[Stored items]

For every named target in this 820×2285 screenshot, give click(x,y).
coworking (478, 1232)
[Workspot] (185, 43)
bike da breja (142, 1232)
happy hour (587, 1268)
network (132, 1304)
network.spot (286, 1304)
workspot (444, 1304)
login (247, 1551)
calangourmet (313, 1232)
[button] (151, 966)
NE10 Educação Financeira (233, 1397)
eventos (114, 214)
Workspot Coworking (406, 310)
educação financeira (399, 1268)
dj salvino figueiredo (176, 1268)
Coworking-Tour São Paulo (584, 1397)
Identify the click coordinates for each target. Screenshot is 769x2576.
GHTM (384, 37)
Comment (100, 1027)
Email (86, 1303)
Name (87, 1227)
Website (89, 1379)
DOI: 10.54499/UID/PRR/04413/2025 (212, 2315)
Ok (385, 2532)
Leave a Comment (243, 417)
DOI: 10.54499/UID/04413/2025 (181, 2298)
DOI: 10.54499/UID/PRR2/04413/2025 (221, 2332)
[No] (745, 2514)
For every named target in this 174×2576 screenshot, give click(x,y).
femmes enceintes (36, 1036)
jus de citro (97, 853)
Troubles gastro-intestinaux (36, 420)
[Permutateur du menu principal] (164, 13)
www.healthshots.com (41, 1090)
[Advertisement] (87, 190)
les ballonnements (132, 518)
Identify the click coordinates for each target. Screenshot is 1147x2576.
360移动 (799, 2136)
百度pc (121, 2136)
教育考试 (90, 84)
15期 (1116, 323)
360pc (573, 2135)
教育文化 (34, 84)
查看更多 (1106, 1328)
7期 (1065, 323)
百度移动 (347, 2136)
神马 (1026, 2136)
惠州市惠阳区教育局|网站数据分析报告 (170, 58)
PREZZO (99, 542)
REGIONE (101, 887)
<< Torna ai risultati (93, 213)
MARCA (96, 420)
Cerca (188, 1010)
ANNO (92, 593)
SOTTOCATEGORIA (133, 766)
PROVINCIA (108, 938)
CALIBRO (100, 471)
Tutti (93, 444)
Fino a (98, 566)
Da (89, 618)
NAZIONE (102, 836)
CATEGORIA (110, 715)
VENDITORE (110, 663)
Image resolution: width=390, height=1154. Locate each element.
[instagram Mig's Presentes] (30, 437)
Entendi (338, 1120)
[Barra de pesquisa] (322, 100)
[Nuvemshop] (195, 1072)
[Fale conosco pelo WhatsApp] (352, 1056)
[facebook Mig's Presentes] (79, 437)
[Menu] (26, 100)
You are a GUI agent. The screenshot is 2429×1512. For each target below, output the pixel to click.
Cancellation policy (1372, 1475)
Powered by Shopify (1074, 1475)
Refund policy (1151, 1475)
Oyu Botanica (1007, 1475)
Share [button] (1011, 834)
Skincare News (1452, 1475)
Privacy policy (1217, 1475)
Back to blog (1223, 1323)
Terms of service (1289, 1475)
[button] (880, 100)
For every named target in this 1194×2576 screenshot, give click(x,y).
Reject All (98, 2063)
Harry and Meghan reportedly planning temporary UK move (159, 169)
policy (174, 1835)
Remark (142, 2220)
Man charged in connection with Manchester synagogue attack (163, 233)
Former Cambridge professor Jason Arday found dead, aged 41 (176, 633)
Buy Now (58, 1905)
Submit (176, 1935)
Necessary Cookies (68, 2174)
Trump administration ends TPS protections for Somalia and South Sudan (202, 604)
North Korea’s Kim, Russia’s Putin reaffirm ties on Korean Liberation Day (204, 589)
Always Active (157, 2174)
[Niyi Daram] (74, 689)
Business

* The task:
Retype the records above in full, exactly.

* Solution to this exercise:
For every named target in this 820×2285 screenshot, give click(x,y).
coworking (478, 1232)
[Workspot] (185, 43)
bike da breja (142, 1232)
happy hour (587, 1268)
network (132, 1304)
network.spot (286, 1304)
workspot (444, 1304)
login (247, 1551)
calangourmet (313, 1232)
[button] (151, 966)
NE10 Educação Financeira (233, 1397)
eventos (114, 214)
Workspot Coworking (406, 310)
educação financeira (399, 1268)
dj salvino figueiredo (176, 1268)
Coworking-Tour São Paulo (584, 1397)
Identify the click coordinates for each target. Screenshot is 769x2576.
GHTM (384, 37)
Comment (100, 1027)
Email (86, 1303)
Name (87, 1227)
Website (89, 1379)
DOI: 10.54499/UID/PRR/04413/2025 (212, 2315)
Ok (385, 2532)
Leave a Comment (243, 417)
DOI: 10.54499/UID/04413/2025 (181, 2298)
DOI: 10.54499/UID/PRR2/04413/2025 (221, 2332)
[No] (745, 2514)
For every named target in this 174×2576 screenshot, give click(x,y).
femmes enceintes (36, 1036)
jus de citro (97, 853)
Troubles gastro-intestinaux (36, 420)
[Permutateur du menu principal] (164, 13)
www.healthshots.com (41, 1090)
[Advertisement] (87, 190)
les ballonnements (132, 518)
Identify the click coordinates for each target. Screenshot is 1147x2576.
360移动 (799, 2136)
百度pc (121, 2136)
教育考试 (90, 84)
15期 (1116, 323)
360pc (573, 2135)
教育文化 (34, 84)
查看更多 (1106, 1328)
7期 (1065, 323)
百度移动 (347, 2136)
神马 (1026, 2136)
惠州市惠阳区教育局|网站数据分析报告 (170, 58)
PREZZO (99, 542)
REGIONE (101, 887)
<< Torna ai risultati (93, 213)
MARCA (96, 420)
Cerca (188, 1010)
ANNO (92, 593)
SOTTOCATEGORIA (133, 766)
PROVINCIA (108, 938)
CALIBRO (100, 471)
Tutti (93, 444)
Fino a (98, 566)
Da (89, 618)
NAZIONE (102, 836)
CATEGORIA (110, 715)
VENDITORE (110, 663)
Image resolution: width=390, height=1154. Locate each element.
[instagram Mig's Presentes] (30, 437)
Entendi (338, 1120)
[Barra de pesquisa] (322, 100)
[Nuvemshop] (195, 1072)
[Fale conosco pelo WhatsApp] (352, 1056)
[facebook Mig's Presentes] (79, 437)
[Menu] (26, 100)
You are a GUI agent. The screenshot is 2429×1512. For each target below, output the pixel to click.
Cancellation policy (1372, 1475)
Powered by Shopify (1074, 1475)
Refund policy (1151, 1475)
Oyu Botanica (1007, 1475)
Share [button] (1011, 834)
Skincare News (1452, 1475)
Privacy policy (1217, 1475)
Back to blog (1223, 1323)
Terms of service (1289, 1475)
[button] (880, 100)
For every named target in this 1194×2576 screenshot, give click(x,y).
Reject All (98, 2063)
Harry and Meghan reportedly planning temporary UK move (159, 169)
policy (174, 1835)
Remark (142, 2220)
Man charged in connection with Manchester synagogue attack (163, 233)
Former Cambridge professor Jason Arday found dead, aged 41 (176, 633)
Buy Now (58, 1905)
Submit (176, 1935)
Necessary Cookies (68, 2174)
Trump administration ends TPS protections for Somalia and South Sudan (202, 604)
North Korea’s Kim, Russia’s Putin reaffirm ties on Korean Liberation Day (204, 589)
Always Active (157, 2174)
[Niyi Daram] (74, 689)
Business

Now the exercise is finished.